Ни крупицы растерянности, ни малейшего признака стыда в нем больше не было. Наоборот, гордость, воодушевление и мужество разрастались с каждой минутой все больше. Восторженно глядя на новорожденного, лежащего на руках у его матери, Бен с нежной легкостью перенес, закутав в попону, задремавшую Опал с соломенной лежанки в дом.
Он шагал гордо, высоко подняв голову, не прячась ни от кого: ни от отца, ни от Люси. Как самец птицы, он стоял на страже, готовый защитить свою самку и своего отпрыска не только от любой напасти, но и от любого дурного слова и насмешки. Он чувствовал в руках небывалую силу и был готов помериться ею с целым миром. В его шевелюре, в каждом ее волоске, снова чувствовались строптивость и готовность к драке, как в гребешке боевого петуха.
Гарольд в своем ослеплении не заметил этого.

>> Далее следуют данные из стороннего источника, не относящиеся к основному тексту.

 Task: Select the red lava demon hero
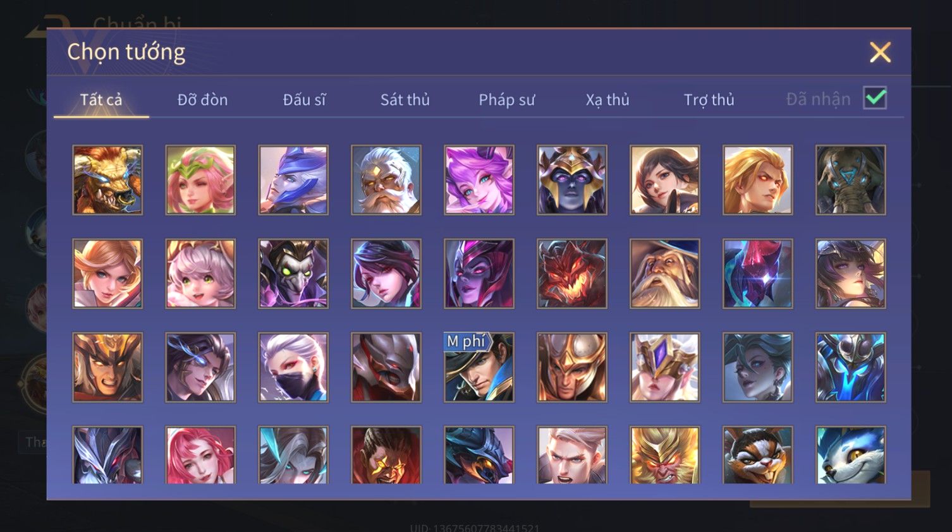572,274
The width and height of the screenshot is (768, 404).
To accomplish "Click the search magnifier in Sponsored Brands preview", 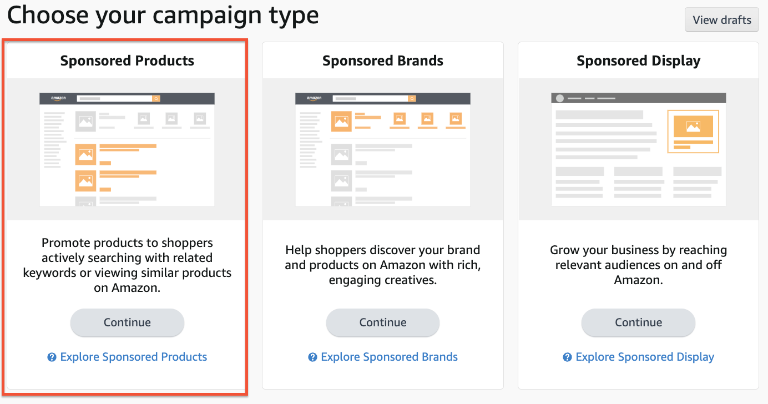I will pyautogui.click(x=412, y=98).

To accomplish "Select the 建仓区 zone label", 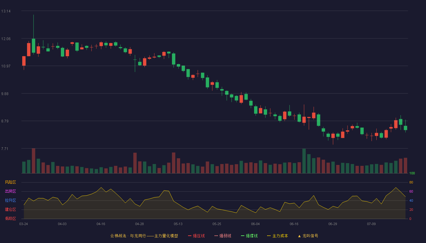I will [10, 210].
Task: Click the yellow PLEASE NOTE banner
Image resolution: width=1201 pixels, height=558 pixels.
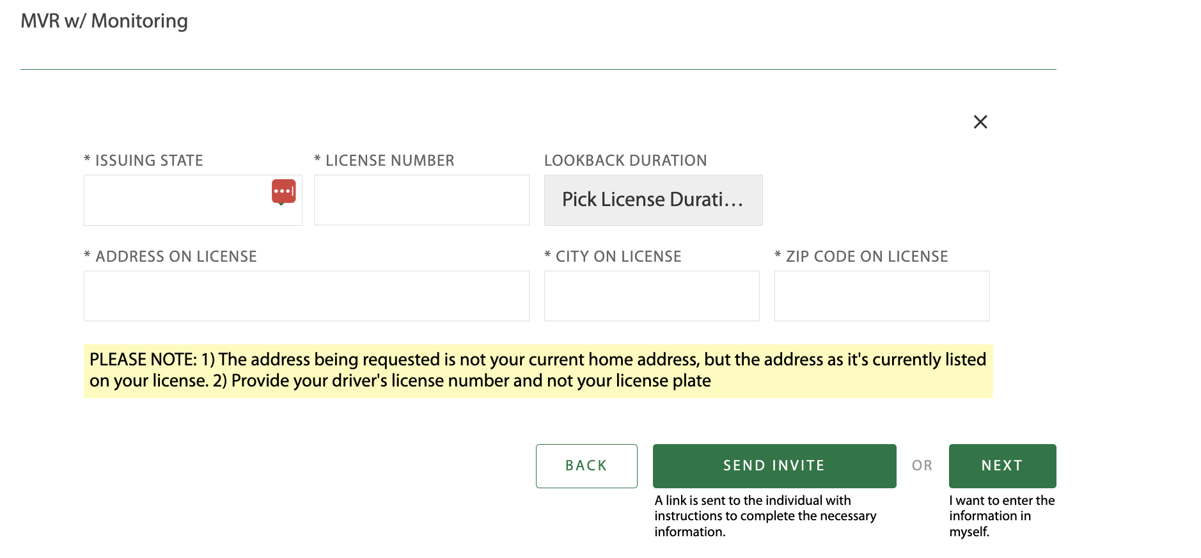Action: (x=538, y=371)

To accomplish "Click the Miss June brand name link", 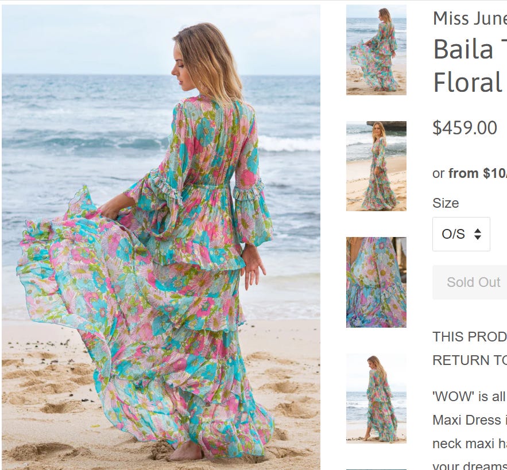I will click(x=470, y=18).
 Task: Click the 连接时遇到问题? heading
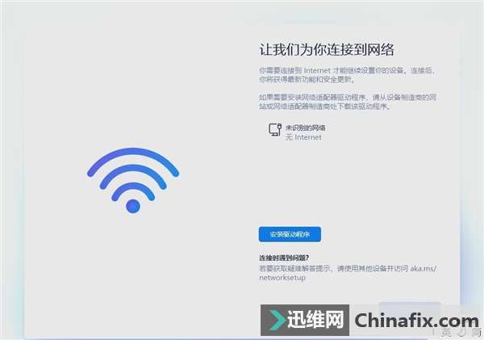click(x=284, y=258)
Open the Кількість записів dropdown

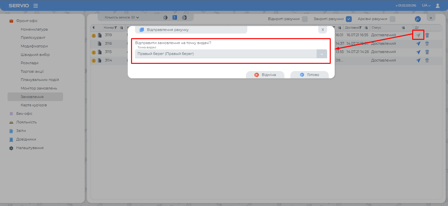[122, 17]
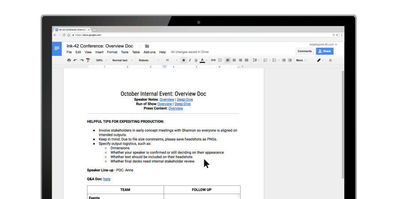Viewport: 398px width, 199px height.
Task: Open the Add-ons menu
Action: coord(149,52)
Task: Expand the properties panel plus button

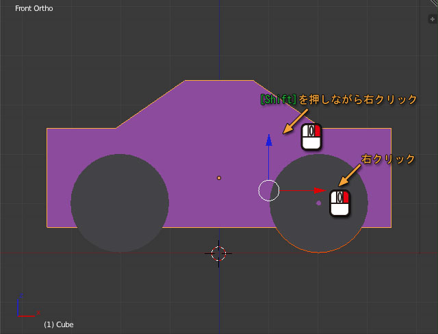Action: point(432,19)
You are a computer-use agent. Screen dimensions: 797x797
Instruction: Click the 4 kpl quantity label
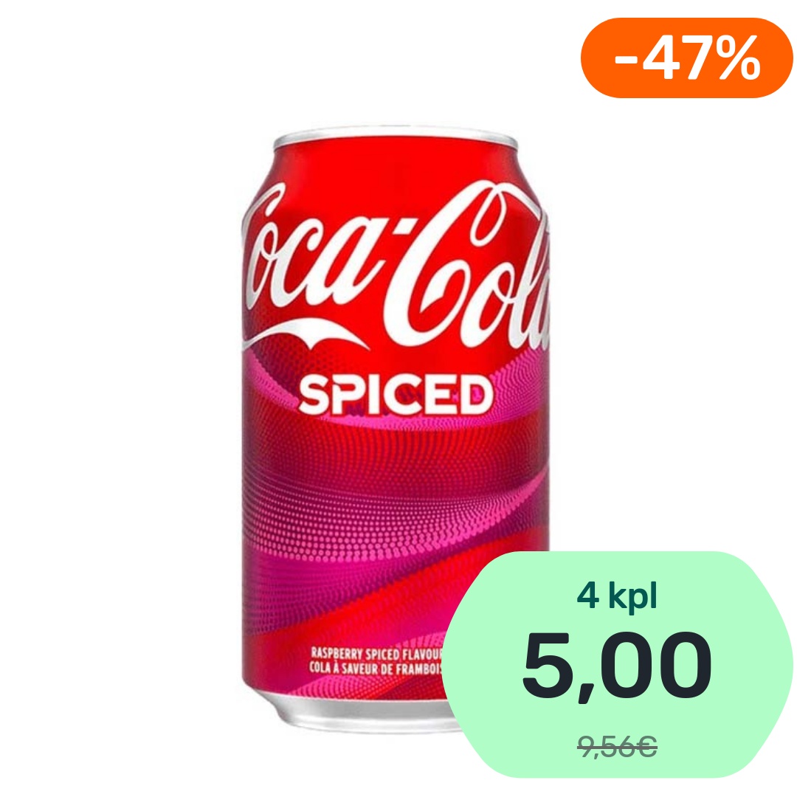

Услышав о том, что произошло в хлеву, он захотел увидеть того, кто был виновником этого непотребства, и поглядеть на него во всем его, как он был уверен, позоре. Гарольда впервые не смущало столкновение лицом к лицу с рослым парнем в коротковатом оверолсе. Напротив, он жаждал этого столкновения. Завидев Бена, Гарольд встал у него на пути.
— Мазл-тов, — поздравил он Бена по-еврейски и рассмеялся ему прямо в глаза, — на кого похож, на тебя или на ее папашу?
Бен ощутил прилив крови к кистям рук, которые зачесались от желания ударить. Не выждав ни мгновения, он ударил прямо по Гарольдовым усикам, которые лежали ниточкой над верхней гладко выбритой губой.
— Дерись! — потребовал он от противника.
Гарольд даже не попробовал дать сдачи и стал отступать. Бен шел за ним по пятам.
— Убирайся отсюда! — приказал он. — Чтоб через минуту тебя здесь не было!
Гарольд послушался. Проворными, дрожащими руками он побросал свои вещи в чемоданы, натянул чехлы на саксофон и барабан и закинул все это на заднее сиденье своего «студебекера». Побитый, он даже не пошел проститься с Бетти, которой уже приготовил было место в машине рядом с собой. Он не отважился зайти к ней из страха перед ее сыном и не захотел видеть ее, бабушку новорожденного внука, которая сразу же утратила в его глазах всякую женскую ценность. Гарольд выехал с фермы так же поспешно, как и въехал на нее в первый раз, перепугав всю птицу во дворе.
Бетти смотрела вслед красноватому облаку пыли, которое оставил за собой автомобиль, довольствуясь хотя бы тем, что уезжающий мужчина не видит ее в момент ее женского краха. Стоя рядом с двуспальной супружеской кроватью, в которой теперь спокойно спала роженица со своим ребенком, она знала, что в ее женской жизни все кончено, что вся ее борьба, все ее судорожные порывы и запоздалые надежды пресечены и что ей предстоит новая жизнь, жизнь жены, матери и бабушки.
Младенец вдруг проснулся и заплакал, надрываясь, изо всех сил, словно оповещая о том, что он здесь и что его жизнь началась.
Высокие горы протяжным многоголосым эхом отвечали на каждый крик новорожденного.